▸ Material for the task:
------------------------

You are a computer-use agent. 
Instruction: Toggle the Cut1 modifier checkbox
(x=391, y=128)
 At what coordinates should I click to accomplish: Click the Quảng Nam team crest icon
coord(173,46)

------------------------

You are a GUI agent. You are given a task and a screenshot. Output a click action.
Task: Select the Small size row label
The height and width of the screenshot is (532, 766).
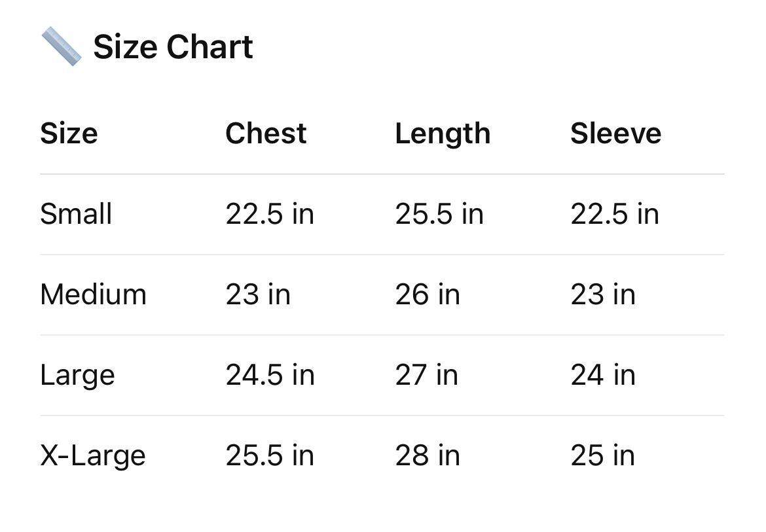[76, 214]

------------------------

▸ Problem requirements: Across the listing above, how many lines include the string "agent"? Answer with a single number.

▸ Answer to the problem: 2